Understanding exponents is essential in simplifying expressions. An exponent refers to the number of times a number (the base) is multiplied by itself. For example,

• \(3^2\) means \(3 \times 3\), which equals 9.
• \(z^2\) implies \(z \times z\).

When dealing with expressions like \((3z)^{2}\), you apply the exponent to both the base number and the variable inside the parentheses. So \((3z)^{2}\) becomes \(3^2 \times z^2\), resulting in \(9z^2\).

Another concept to consider is the negative exponent. A negative exponent indicates dividing by that factor instead of multiplying. For example, \((6z^2)^{-3}\) requires using the reciprocal (as explained later) and taking the exponent of 3 for the denominator components.

The reciprocal of a number is simply one divided by that number. It’s like flipping the number over. For example, the reciprocal of \(5\) is \(\frac{1}{5}\).

• If you have a fraction \(\frac{a}{b}\), its reciprocal is \(\frac{b}{a}\).
• Realize that the reciprocal of a whole number \(x\) is \(\frac{1}{x}\).

In the expression \((6z^2)^{-3}\), the negative exponent means you need to take the reciprocal of \(6z^2\). This becomes \(\left(\frac{1}{6z^2}\right)^3\), turning the negative exponent into a positive one by making the base a fraction.
Understanding reciprocals is crucial when working with negative exponents as it helps in rewriting the expression in a form that is easier to simplify.

To multiply fractions, you multiply the numerators (top numbers) together and the denominators (bottom numbers) together. For example,

• \(\frac{a}{b} \times \frac{c}{d} = \frac{a \times c}{b \times d}\).

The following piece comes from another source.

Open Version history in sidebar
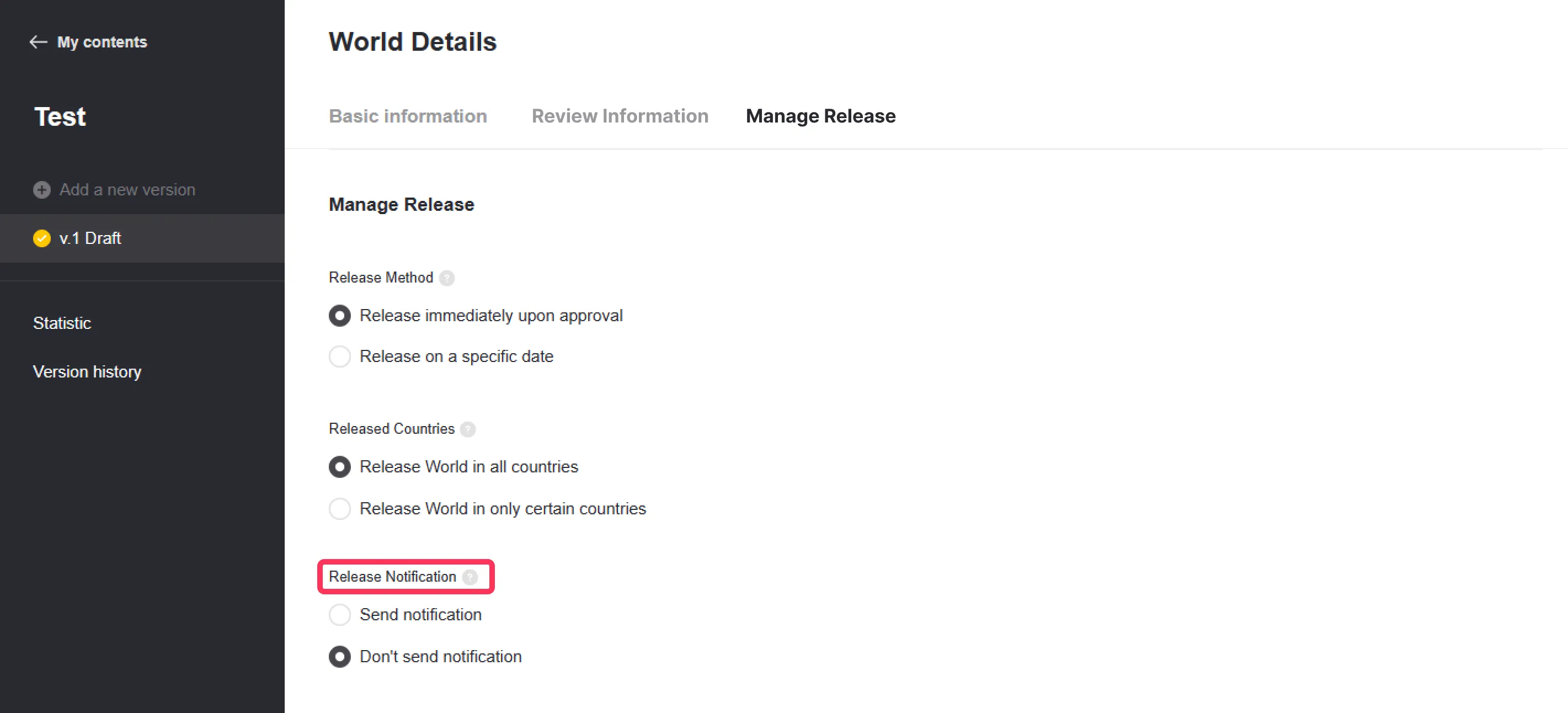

In the solution, after turning \((6z^2)^{-3}\) into \(\frac{1}{216z^6}\), we have to multiply it by \(9z^2\), written as \(\frac{9z^2}{1}\), yielding:

• \(\frac{9z^2}{1} \times \frac{1}{216z^6} = \frac{9z^2}{216z^6}\).

After multiplication, simplify the fraction.

Start with the coefficients: \(\frac{9}{216}\) simplifies to \(\frac{1}{24}\).Then subtract the exponents of \(z\): \(z^{2-6} = z^{-4}\), leaving the final expression in the simplified form of \(\frac{1}{24z^4}\). Working through each step with care leads to a clear and concise result.